A novel microfluidic-based approach to study protein stability behavior in highly concentrated and viscous (HCV) systems

The protein stability in protein-based therapeutic injectables (typically highly concentrated and viscous (HCV) solutions) is essential, as its lack determines mild to severe immune response in patients. Commonly, protein stabilization is attempted by adding stabilizers to the biomolecule solutions that are consequently studied by being exposed to physico-chemical solicitations to induce protein destabilization. Standard protocols to study protein HCV solutions rely on batch approaches, that exhibit poor controllability and are time- and reagent-consuming.

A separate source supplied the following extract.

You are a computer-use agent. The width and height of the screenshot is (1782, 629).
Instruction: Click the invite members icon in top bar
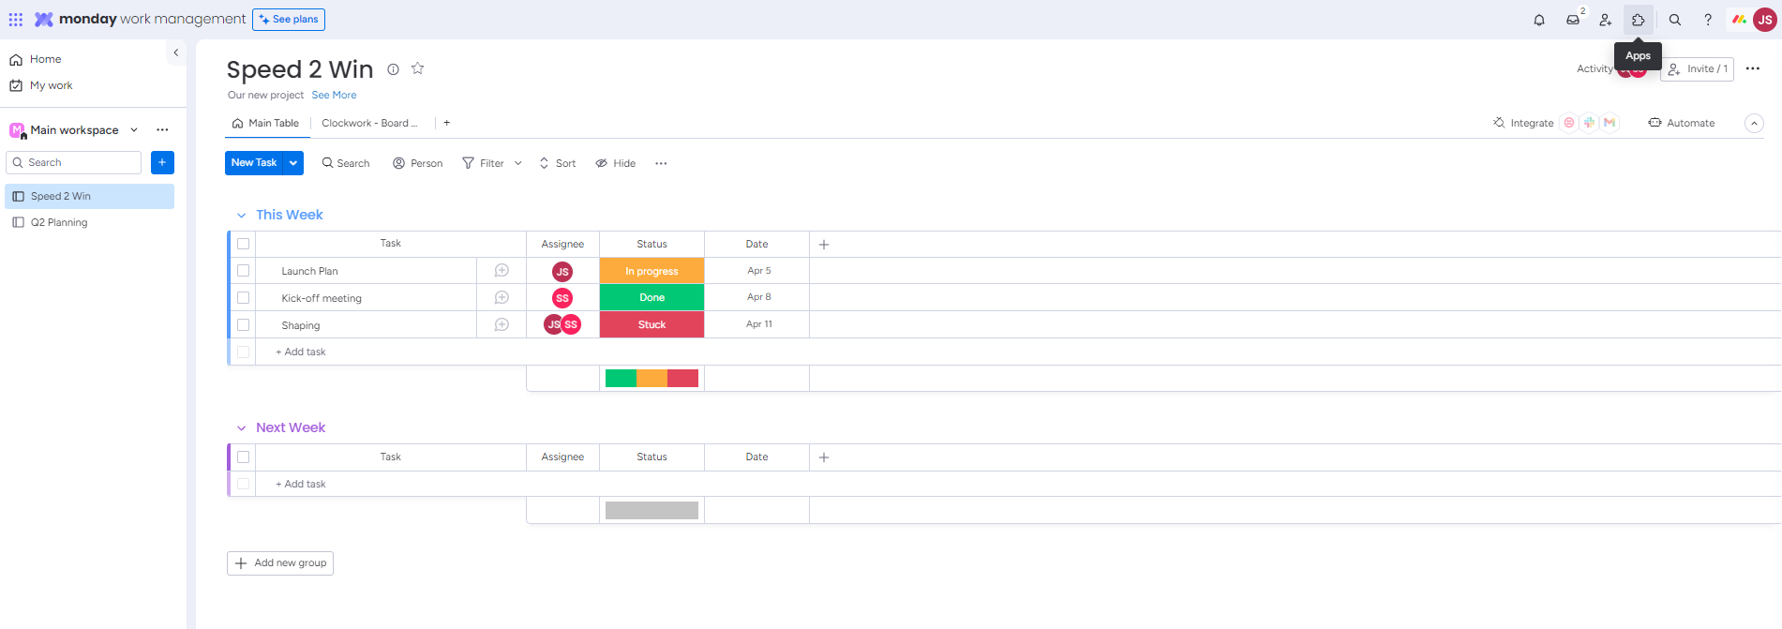pyautogui.click(x=1606, y=20)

Because of this and due to the rheological complexity of these fluids, there is still poor scientific knowledge about the correlation between protein stability in HCV systems and destabilization factors. Also, just a little is known about the role and the interaction of stabilizing agents with biomolecule in solution. Here a novel miniaturized approach based on microfluidics to study protein behavior in HCV systems is proposed. While requiring minimum solution volumes to be processed, the automated microfluidic platform can stimulate HCV protein solutions, offering fine controllability of stimulating environment in a wide viscosity range and in a broad spectrum of thermal and mechanical stimuli. As proof of concept, some results from light scattering-based analysis comparing stimulated and unstimulated HCV BSA solutions are presented.